Trecho –
* * * * * * * * *

Segundo a empresa, diante do atual momento, as ações foram intensificadas e a organização se juntou à ONG Turma do Bem em uma ação que teve como objetivo contribuir com o projeto Apolônias do Bem. A iniciativa consistiu na reversão de 100% da renda obtida com a venda de uma série de produtos do e-commerce da companhia para o programa que oferece tratamento odontológico integral e gratuito às mulheres que vivenciaram situações de violência e tiveram a dentição afetada durante as agressões.

Recentemente, as marcas Natura, Avon e The Body Shop projetaram em diversos pontos do Brasil mensagens de combate à violência doméstica. A iniciativa, que faz parte da campanha #IsoladasSimSozinhasNão, buscou criar uma rede de apoio entre vizinhos, amigos e familiares, dando-lhes informações e ferramentas para que saibam como agir diante de um caso.

* * * * * * * * *

(Registros salvos)
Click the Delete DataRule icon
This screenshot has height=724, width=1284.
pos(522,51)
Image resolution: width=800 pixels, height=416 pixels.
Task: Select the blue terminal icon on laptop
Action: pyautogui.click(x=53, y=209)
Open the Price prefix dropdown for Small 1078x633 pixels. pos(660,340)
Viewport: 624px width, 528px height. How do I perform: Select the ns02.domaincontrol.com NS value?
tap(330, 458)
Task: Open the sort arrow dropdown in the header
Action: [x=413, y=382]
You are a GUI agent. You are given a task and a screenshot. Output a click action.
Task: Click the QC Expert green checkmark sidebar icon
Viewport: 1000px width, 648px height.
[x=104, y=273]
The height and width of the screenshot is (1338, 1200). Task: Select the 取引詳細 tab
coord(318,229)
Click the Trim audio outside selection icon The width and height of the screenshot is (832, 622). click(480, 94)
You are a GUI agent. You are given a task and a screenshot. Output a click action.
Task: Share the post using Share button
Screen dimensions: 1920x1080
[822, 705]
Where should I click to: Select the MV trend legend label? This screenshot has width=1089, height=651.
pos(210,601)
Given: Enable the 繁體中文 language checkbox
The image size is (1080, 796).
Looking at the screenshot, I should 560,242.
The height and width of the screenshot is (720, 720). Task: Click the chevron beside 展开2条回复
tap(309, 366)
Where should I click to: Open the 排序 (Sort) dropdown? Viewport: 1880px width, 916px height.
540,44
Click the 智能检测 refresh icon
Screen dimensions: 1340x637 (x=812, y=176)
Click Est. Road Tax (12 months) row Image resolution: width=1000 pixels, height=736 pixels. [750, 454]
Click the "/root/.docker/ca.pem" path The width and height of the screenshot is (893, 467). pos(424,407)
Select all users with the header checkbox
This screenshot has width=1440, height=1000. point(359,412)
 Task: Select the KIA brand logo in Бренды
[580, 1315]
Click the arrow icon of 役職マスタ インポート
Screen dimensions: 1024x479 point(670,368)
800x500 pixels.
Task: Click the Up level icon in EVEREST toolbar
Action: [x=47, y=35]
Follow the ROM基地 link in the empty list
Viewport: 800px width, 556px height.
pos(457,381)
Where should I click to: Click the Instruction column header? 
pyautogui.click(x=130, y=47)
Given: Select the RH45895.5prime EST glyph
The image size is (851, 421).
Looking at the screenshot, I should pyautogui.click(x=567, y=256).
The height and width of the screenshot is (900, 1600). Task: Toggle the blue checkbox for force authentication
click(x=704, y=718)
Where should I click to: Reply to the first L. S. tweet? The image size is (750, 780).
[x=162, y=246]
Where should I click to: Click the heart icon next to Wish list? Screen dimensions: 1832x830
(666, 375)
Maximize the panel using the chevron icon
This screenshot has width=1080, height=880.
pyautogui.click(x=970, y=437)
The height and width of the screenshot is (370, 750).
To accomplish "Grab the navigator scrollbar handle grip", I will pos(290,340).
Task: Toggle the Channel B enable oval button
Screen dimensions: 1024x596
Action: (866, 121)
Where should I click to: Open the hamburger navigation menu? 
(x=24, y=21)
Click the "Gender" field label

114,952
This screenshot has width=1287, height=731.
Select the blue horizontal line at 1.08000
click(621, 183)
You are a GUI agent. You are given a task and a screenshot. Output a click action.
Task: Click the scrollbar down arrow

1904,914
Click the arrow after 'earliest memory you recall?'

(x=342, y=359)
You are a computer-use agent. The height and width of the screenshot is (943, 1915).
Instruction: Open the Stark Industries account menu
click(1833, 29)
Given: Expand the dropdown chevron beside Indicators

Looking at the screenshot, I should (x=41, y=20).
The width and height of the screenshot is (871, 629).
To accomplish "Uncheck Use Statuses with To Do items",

* * * * * * * * *

O que fazer –
Responda a estas perguntas usando o trecho:
1. A empresa se juntou a qual ONG?
2. Quanto da renda das vendas foi repassado para o programa?
3. Qual é o nome da campanha das mensagens contra a violência doméstica?

Resposta –
1. Turma do Bem.
2. 100%.
3. #IsoladasSimSozinhasNão.